Na prática, marmita fitness no Brasil vende entre R$ 16 e R$ 28 a unidade, e cortes nobres (patinho moído, tilápia, salmão) ou low carb puxam pra cima. O segredo do lucro não é a marmita avulsa, é o combo: monte pacotes de 5, 10 ou 20 unidades com leve desconto (ex.: a de R$ 22 sai a R$ 19 no pacote de 20). Isso trava o cliente na semana inteira, dá previsão de compra e reduz desperdício, porque você cozinha em lote sabendo exatamente quantas porções vão sair.
Não tenha medo de cobrar mais que o restaurante por quilo. Quem compra fitness paga pela porção fechada, pela informação nutricional e pela constância — você está vendendo dieta resolvida, não comida barata. Calcule a margem por marmita em reais (não só em porcentagem): se cada uma deixa R$ 8 a R$ 12 limpos, 100 marmitas por semana já são R$ 800 a R$ 1.200 de lucro real.
Comida feita em casa pra vender entra no radar da vigilância sanitária. Você não precisa de uma cozinha industrial pra começar, mas precisa seguir boas práticas: cozinha organizada e higienizada, cabelo preso e touca, ingredientes armazenados e refrigerados corretamente, e controle de validade. Muitos municípios já têm regras específicas pra 'cozinha doméstica' ou produção artesanal de alimentos — vale procurar a vigilância sanitária da sua cidade e perguntar o que se aplica ao seu caso. É o que separa o negócio sério do bico que toma multa.
No lado do dinheiro e do imposto, o caminho mais comum é abrir MEI: custa pouco por mês, te dá CNPJ, permite emitir nota e abre conta PJ. Existe a ocupação de 'fornecimento de alimentos preparados preponderantemente para consumo domiciliar', que cobre exatamente marmita. Com CNPJ você compra ingrediente mais barato no atacado, ganha credibilidade e para de misturar o caixa do negócio com o dinheiro de casa.
Na cozinha em si, o investimento inicial é baixo: balança de precisão (R$ 40 a R$ 80), potes com divisória, etiquetas com data e informação nutricional, e — o item que mais protege sua marmita fitness — uma forma de manter a cadeia de frio. Marmita congelada dura semanas e facilita a logística; marmita refrigerada precisa ser consumida em poucos dias e entregue rápido. Defina isso antes de vender, porque muda toda a sua operação.
O cliente ideal de marmita fitness está perto de você: gente da academia do bairro, escritório, condomínio e pessoas que treinam e não têm tempo de cozinhar.
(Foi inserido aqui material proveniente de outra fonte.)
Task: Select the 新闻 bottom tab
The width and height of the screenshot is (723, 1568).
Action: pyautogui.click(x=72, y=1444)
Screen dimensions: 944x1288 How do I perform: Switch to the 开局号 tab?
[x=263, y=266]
Comece pelo raio de 2 a 3 km, onde a entrega é viável e a fama corre boca a boca. Tire foto de verdade da marmita aberta, com a comida bem disposta e a divisória aparecendo — proteína, carbo e legume separados vendem sozinhos. Foto de celular bem iluminada, comida real, sem filtro exagerado.
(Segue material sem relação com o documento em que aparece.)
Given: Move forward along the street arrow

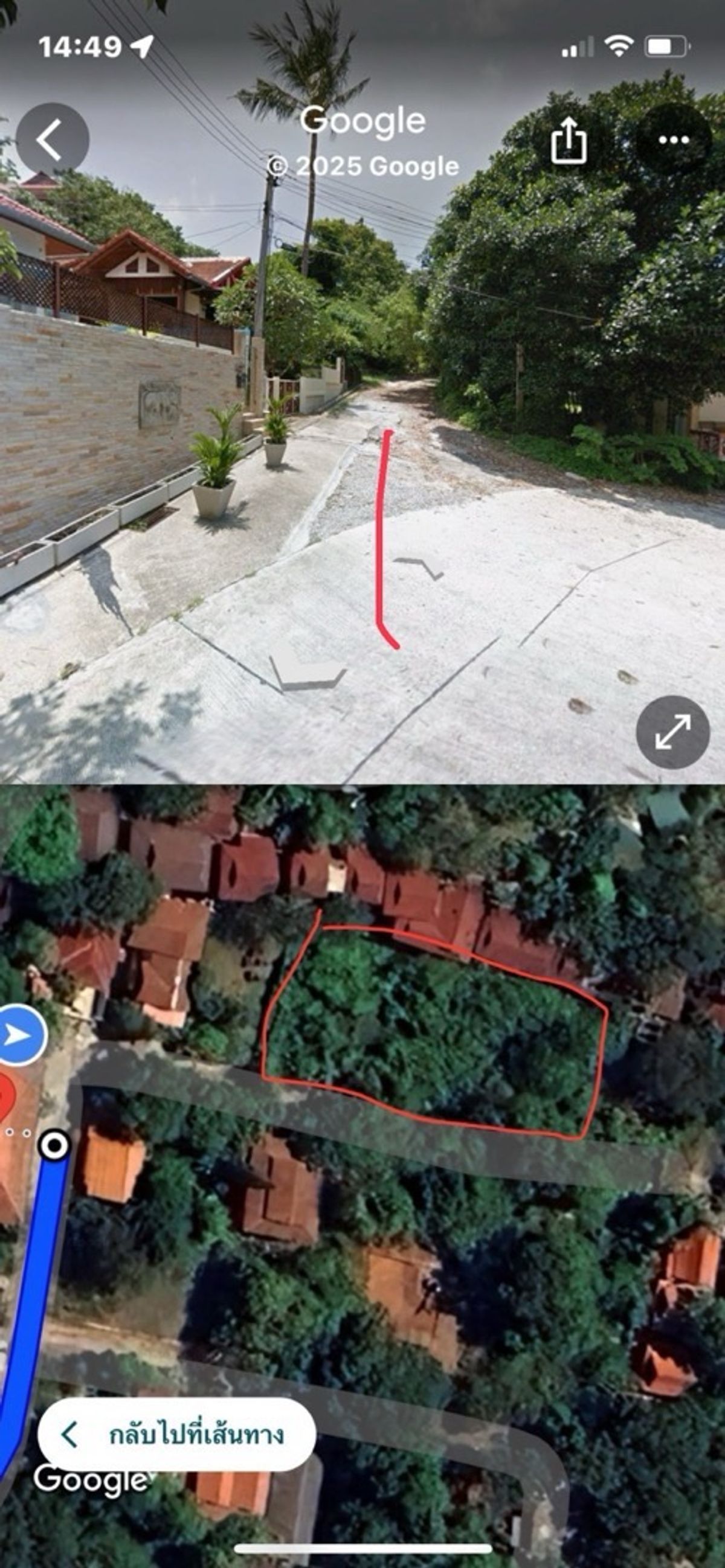Looking at the screenshot, I should (x=419, y=568).
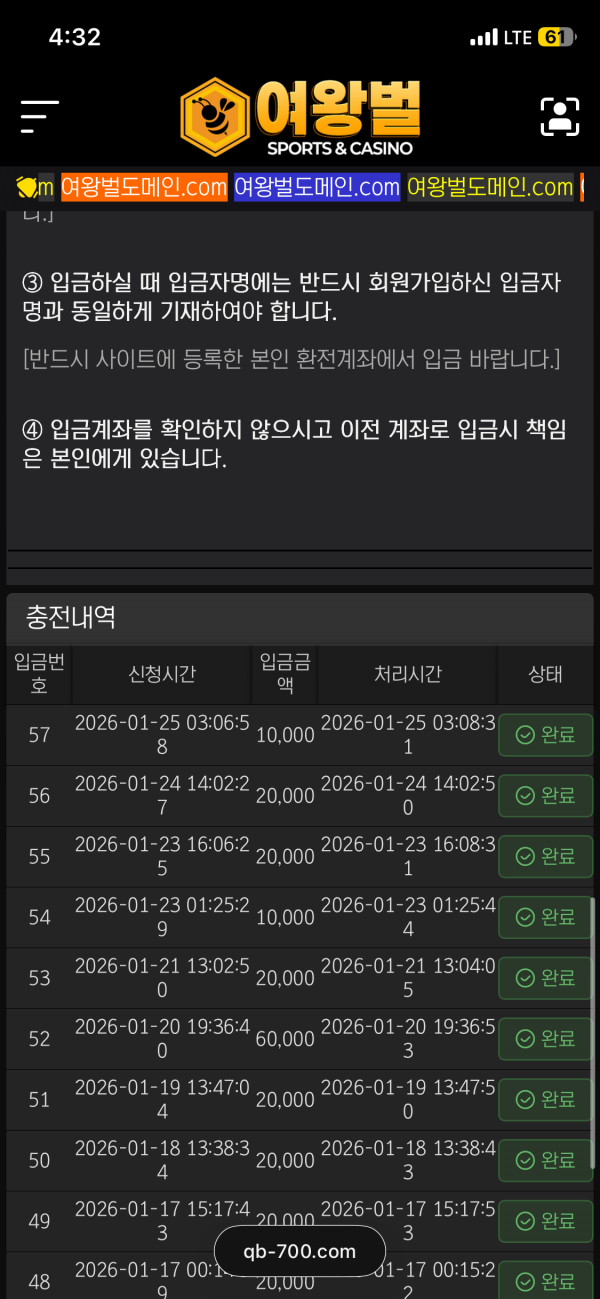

Constância vence promoção. Monte um cardápio rotativo da semana, mande o menu sempre no mesmo dia e feche pedidos com antecedência pra cozinhar em lote. Ofereça o plano semanal como produto principal: 'leva as 5 da semana e não pensa mais no almoço'. Programa de fidelidade simples funciona muito — a décima marmita por conta, ou desconto pra quem fecha o pacote de 20. Cliente fitness é disciplinado e recompra toda semana se você não falhar na entrega e no sabor.
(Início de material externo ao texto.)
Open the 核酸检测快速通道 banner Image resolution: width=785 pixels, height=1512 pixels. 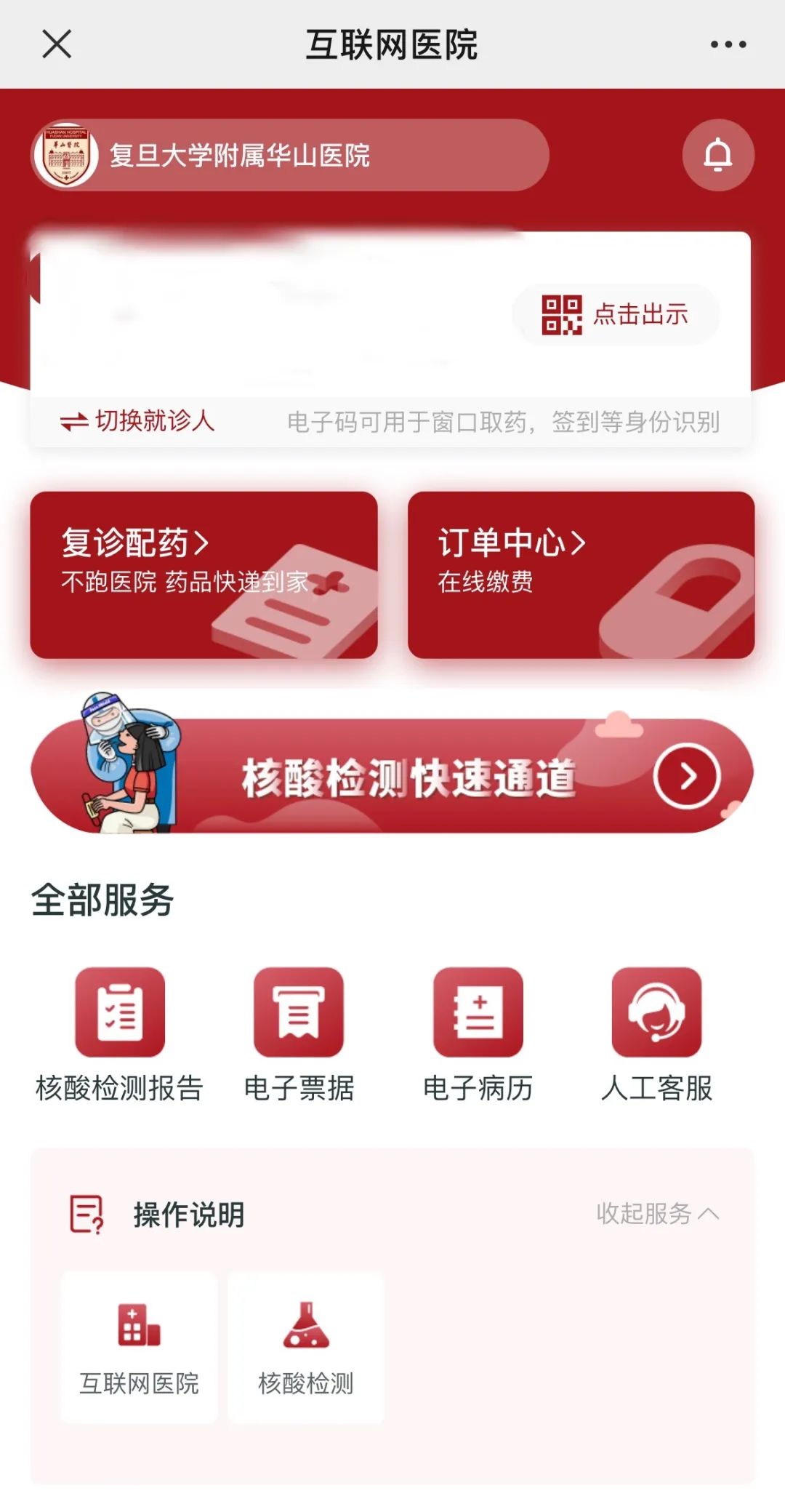point(392,776)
Peça avaliação e foto do prato pra quem gostou, e use depoimento real (com a balança da pessoa, o resultado, o 'finalmente parei de furar a dieta'). Cada cliente satisfeito traz o parceiro de treino. O erro clássico é viver caçando cliente novo e largar o antigo: a marmita vive de recorrência, então cuide de quem já compra como ouro.